======== EXTRAIT FOURNI
Les autres mesures n’étaient pas moins graves : elles tendaient à annuler l’autorité du président et à le désarmer de tous ses pouvoirs légaux. On lui retirerait la direction des douanes et de l’internal revenue, confiée jusqu’à présent au ministère des finances, pour la remettre aux mains du président de la cour suprême ; on annulerait toutes les nominations administratives faites par lui en l’absence des chambres, et l’on ferait rembourser au trésor les traitemens déjà perçus ; on déclarerait inéligible pendant trois ans tout fonctionnaire dont la nomination serait rejetée par le sénat, et l’on restreindrait le pouvoir de destitution qu’avait le président au cas d’incapacité matérielle ou de malversation, en l’astreignant à rendre compte de ses motifs au sénat dans l’espace de vingt jours. Enfin la réunion du nouveau congrès aurait lieu dès le 4 mars, aussitôt après la dissolution du congrès actuel, afin de ne pas laisser le temps à M. Johnson de ressaisir son influence et de défaire pendant l’interrègne tout le travail de la session.

Telles furent les résolutions proclamées par les radicaux dès le début de la campagne ; chacun des membres du parti présens à la réunion s’engagea à les soutenir de son influence et de ses votes. La session n’était pas encore ouverte que déjà les combattans changeaient de rôle : le président, si emporté tout à l’heure, se renfermait dans un prudent silence ; les radicaux au contraire, naguère si modérés, à présent poussés à bout, allaient se porter à des violences toujours excusables, quelquefois légitimes, mais souvent maladroites, et qui devaient commencer à les affaiblir.
================
======== DONNÉES
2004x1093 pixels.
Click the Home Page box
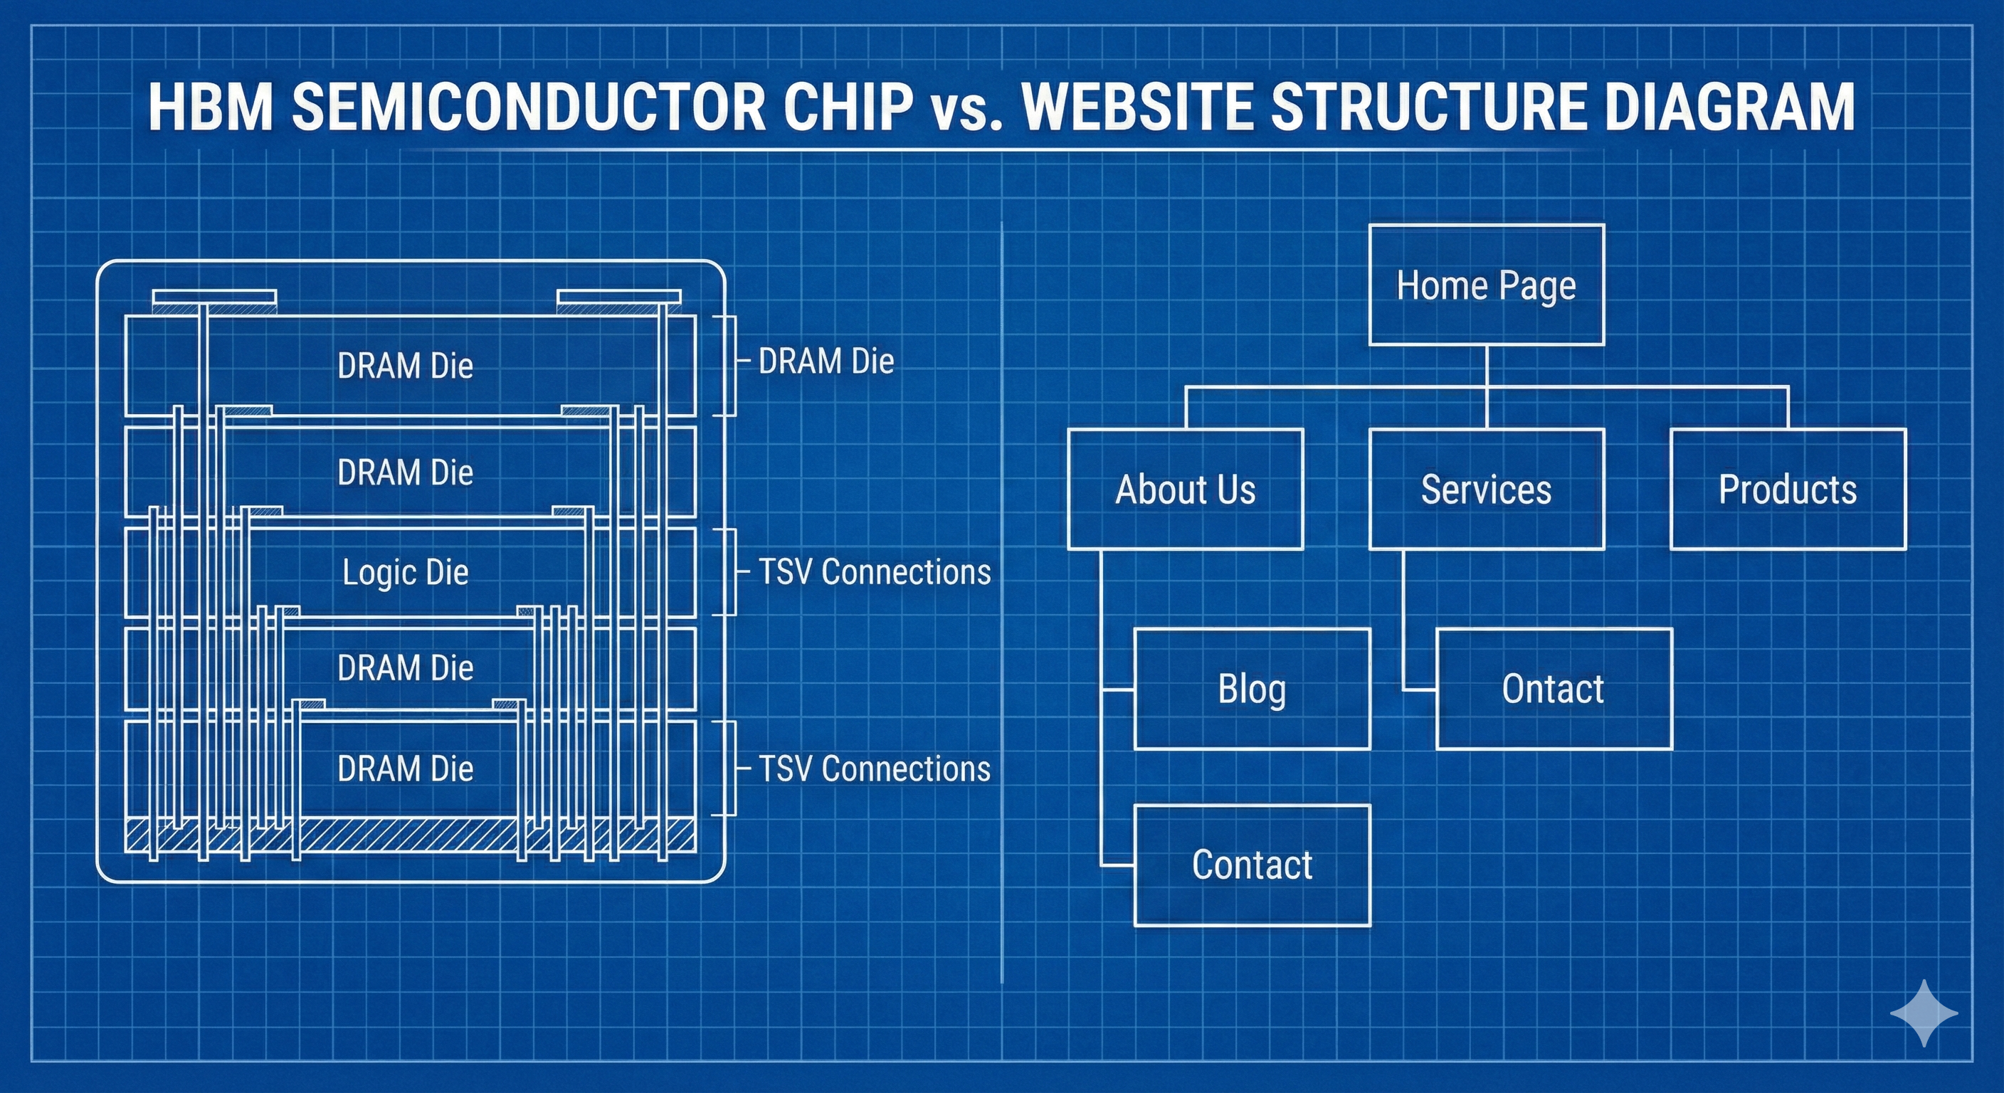(1486, 285)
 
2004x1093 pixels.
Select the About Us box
(1185, 490)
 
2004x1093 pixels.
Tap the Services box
(1486, 490)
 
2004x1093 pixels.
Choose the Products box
(1788, 490)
================
● ÉNONCÉ:
Traduisez en anglais la phrase suivante de l'extrait sur les radicaux et le président Johnson : « Telles furent les résolutions proclamées par les radicaux dès le début de la campagne ; chacun des membres du parti présens à la réunion s’engagea à les soutenir de son influence et de ses votes. »

● LA RÉPONSE:
Such were the resolutions proclaimed by the radicals from the very start of the campaign; each of the party members present at the meeting pledged to support them with his influence and his votes.